Please give the lines below as a JSON list of strings, one string per line, leaving out any blank lines.

— Start Record list —

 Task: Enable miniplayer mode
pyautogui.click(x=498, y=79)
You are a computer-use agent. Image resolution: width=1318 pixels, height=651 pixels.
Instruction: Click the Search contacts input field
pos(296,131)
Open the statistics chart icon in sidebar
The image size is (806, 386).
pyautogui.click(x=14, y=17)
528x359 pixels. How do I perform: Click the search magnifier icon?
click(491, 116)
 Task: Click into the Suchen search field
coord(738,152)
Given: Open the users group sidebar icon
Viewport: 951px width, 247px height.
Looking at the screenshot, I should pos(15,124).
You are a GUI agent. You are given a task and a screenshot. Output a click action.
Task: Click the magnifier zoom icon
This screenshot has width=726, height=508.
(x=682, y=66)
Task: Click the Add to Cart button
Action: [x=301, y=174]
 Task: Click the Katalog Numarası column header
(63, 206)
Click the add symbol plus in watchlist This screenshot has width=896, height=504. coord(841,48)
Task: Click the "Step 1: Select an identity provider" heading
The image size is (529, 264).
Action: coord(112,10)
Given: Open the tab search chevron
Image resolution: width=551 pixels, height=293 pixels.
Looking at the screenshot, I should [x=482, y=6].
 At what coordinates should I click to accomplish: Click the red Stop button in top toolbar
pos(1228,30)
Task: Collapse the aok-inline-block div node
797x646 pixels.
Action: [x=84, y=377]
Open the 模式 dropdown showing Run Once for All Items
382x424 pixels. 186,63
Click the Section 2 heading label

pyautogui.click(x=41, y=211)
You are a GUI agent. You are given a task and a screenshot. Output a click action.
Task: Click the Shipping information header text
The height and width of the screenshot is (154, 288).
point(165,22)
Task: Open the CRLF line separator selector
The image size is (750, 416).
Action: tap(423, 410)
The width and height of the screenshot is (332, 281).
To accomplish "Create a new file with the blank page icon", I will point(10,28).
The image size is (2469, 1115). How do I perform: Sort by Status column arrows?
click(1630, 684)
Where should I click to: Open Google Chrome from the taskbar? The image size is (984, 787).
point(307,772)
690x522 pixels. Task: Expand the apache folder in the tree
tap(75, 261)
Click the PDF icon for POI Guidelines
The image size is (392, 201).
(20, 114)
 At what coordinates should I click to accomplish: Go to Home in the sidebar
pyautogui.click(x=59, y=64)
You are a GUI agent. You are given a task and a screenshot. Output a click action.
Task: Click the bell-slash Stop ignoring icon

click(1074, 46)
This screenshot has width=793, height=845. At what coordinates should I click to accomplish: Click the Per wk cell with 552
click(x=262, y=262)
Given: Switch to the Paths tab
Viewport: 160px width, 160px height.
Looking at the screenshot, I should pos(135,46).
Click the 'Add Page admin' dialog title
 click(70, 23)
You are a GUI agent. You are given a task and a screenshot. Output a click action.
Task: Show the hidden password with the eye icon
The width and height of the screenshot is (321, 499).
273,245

— End Record list —

◆ **Final answer**
[
  " Task: Enable miniplayer mode",
  "pyautogui.click(x=498, y=79)",
  "You are a computer-use agent. Image resolution: width=1318 pixels, height=651 pixels.",
  "Instruction: Click the Search contacts input field",
  "pos(296,131)",
  "Open the statistics chart icon in sidebar",
  "The image size is (806, 386).",
  "pyautogui.click(x=14, y=17)",
  "528x359 pixels. How do I perform: Click the search magnifier icon?",
  "click(491, 116)",
  " Task: Click into the Suchen search field",
  "coord(738,152)",
  "Given: Open the users group sidebar icon",
  "Viewport: 951px width, 247px height.",
  "Looking at the screenshot, I should pos(15,124).",
  "You are a GUI agent. You are given a task and a screenshot. Output a click action.",
  "Task: Click the magnifier zoom icon",
  "This screenshot has width=726, height=508.",
  "(x=682, y=66)",
  "Task: Click the Add to Cart button",
  "Action: [x=301, y=174]",
  " Task: Click the Katalog Numarası column header",
  "(63, 206)",
  "Click the add symbol plus in watchlist This screenshot has width=896, height=504. coord(841,48)",
  "Task: Click the \"Step 1: Select an identity provider\" heading",
  "The image size is (529, 264).",
  "Action: coord(112,10)",
  "Given: Open the tab search chevron",
  "Image resolution: width=551 pixels, height=293 pixels.",
  "Looking at the screenshot, I should [x=482, y=6].",
  " At what coordinates should I click to accomplish: Click the red Stop button in top toolbar",
  "pos(1228,30)",
  "Task: Collapse the aok-inline-block div node",
  "797x646 pixels.",
  "Action: [x=84, y=377]",
  "Open the 模式 dropdown showing Run Once for All Items",
  "382x424 pixels. 186,63",
  "Click the Section 2 heading label",
  "pyautogui.click(x=41, y=211)",
  "You are a GUI agent. You are given a task and a screenshot. Output a click action.",
  "Task: Click the Shipping information header text",
  "The height and width of the screenshot is (154, 288).",
  "point(165,22)",
  "Task: Open the CRLF line separator selector",
  "The image size is (750, 416).",
  "Action: tap(423, 410)",
  "The width and height of the screenshot is (332, 281).",
  "To accomplish \"Create a new file with the blank page icon\", I will point(10,28).",
  "The image size is (2469, 1115). How do I perform: Sort by Status column arrows?",
  "click(1630, 684)",
  "Where should I click to: Open Google Chrome from the taskbar? The image size is (984, 787).",
  "point(307,772)",
  "690x522 pixels. Task: Expand the apache folder in the tree",
  "tap(75, 261)",
  "Click the PDF icon for POI Guidelines",
  "The image size is (392, 201).",
  "(20, 114)",
  " At what coordinates should I click to accomplish: Go to Home in the sidebar",
  "pyautogui.click(x=59, y=64)",
  "You are a GUI agent. You are given a task and a screenshot. Output a click action.",
  "Task: Click the bell-slash Stop ignoring icon",
  "click(1074, 46)",
  "This screenshot has width=793, height=845. At what coordinates should I click to accomplish: Click the Per wk cell with 552",
  "click(x=262, y=262)",
  "Given: Switch to the Paths tab",
  "Viewport: 160px width, 160px height.",
  "Looking at the screenshot, I should pos(135,46).",
  "Click the 'Add Page admin' dialog title",
  " click(70, 23)",
  "You are a GUI agent. You are given a task and a screenshot. Output a click action.",
  "Task: Show the hidden password with the eye icon",
  "The width and height of the screenshot is (321, 499).",
  "273,245"
]